L'issue du vote, à la majorité simple, ne fait pratiquement plus aucun doute: une cinquantaine de sénateurs ont anticipé un revers pour Mme Rousseff, 68 ans, première femme élue à la tête du plus grand pays d'Amérique latine.

Cette ancienne guerillera torturée sous la dictature serait alors automatiquement écartée du pouvoir pour au maximum six mois, dans l'attente du jugement final des sénateurs.

Elle serait remplacée d'ici la fin de la semaine par son ancien allié devenu rival, le vice-président Michel Temer, 75 ans, dirigeant du grand parti centriste PMDB qui a claqué fin mars la porte de la coalition au pouvoir.

M. Temer peaufine en coulisses la formation d'un gouvernement de redressement économique attendu avec impatience par les marchés, avec à la clé un programme de mesures impopulaires: coupes budgétaires, réformes du régime des retraites, du droit du travail.

Lors de la session de mercredi, chaque sénateur disposera de 15 minutes de temps de parole s'il le souhaite. La séance pourrait donc durer une vingtaine d'heures et le vote n'intervenir que jeudi matin. Le président du Sénat souhaite boucler la séance dès mercredi soir.

Des manifestations de soutien à la présidente Rousseff ont été organisées mardi dans 15 Etats et dans le District fédéral (capitale Brasilia).

A Brasilia, les autorités ont érigé devant le Sénat un mur de panneaux métalliques pour séparer les manifestants pro et anti-destitution.

L'opposition accuse Mme Rousseff d'avoir dissimulé l'ampleur des déficits publics en 2014, année de sa réélection, et en 2015, en faisant supporter aux banques publiques des dizaines de milliards de dépenses incombant au gouvernement.

Mme Rousseff nie avoir commis un quelconque "crime de responsabilité", alléguant que tous ses prédécesseurs ont eu recours à ces tours de passe-passe budgétaires.

Elle se dit victime d'un "coup d'Etat parlementaire" sans base légale et exclut toute démission.

Environ 60% des Brésiliens souhaitent son départ, selon les derniers sondages. Mais ils sont à peu près aussi nombreux à vouloir celui de Michel Temer, crédité d'à peine 1 à 2% d'intentions de vote en cas de présidentielle, et à souhaiter des élections anticipées.

Le géant émergent d'Amérique latine est englué depuis début 2015 dans sa pire récession économique depuis des décennies, sur fond d'envolée de la dette, des déficits publics et du chômage.

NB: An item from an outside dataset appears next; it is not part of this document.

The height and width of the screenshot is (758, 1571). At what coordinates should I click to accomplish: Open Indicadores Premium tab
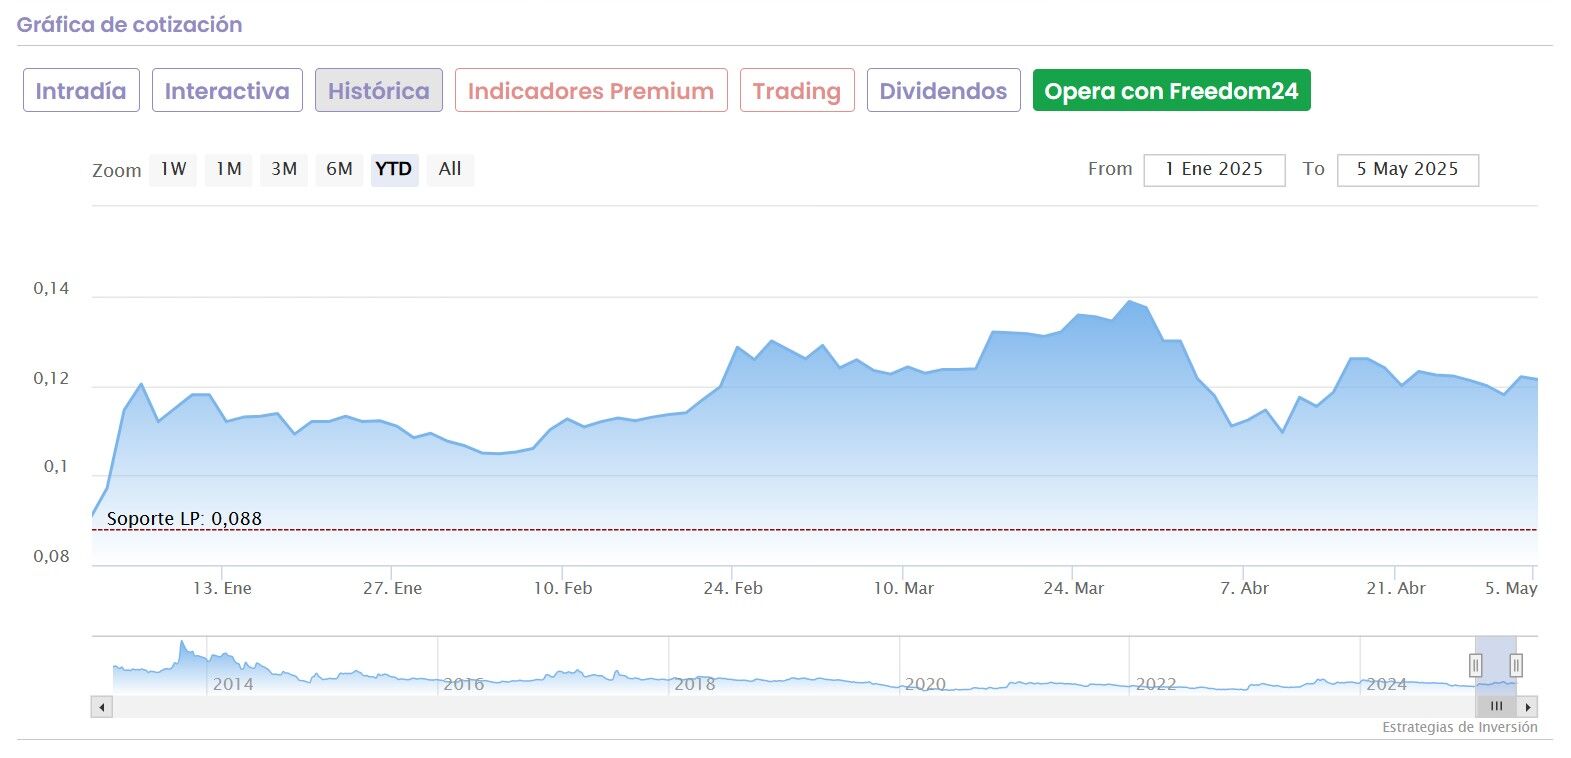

Le gouvernement du Parti des travailleurs (PT, gauche), au pouvoir depuis 2003, est en outre éclaboussé de plein fouet par le gigantesque scandale de corruption autour du groupe public pétrolier Petrobras.

Pratiquement toute l'élite politique brésilienne est visée par les scandales de corruption, de l'ex-président Lula, mentor de Mme Rousseff, au chef de l'opposition Aecio Neves (centre-droit) en passant par le PMDB de M. Temer.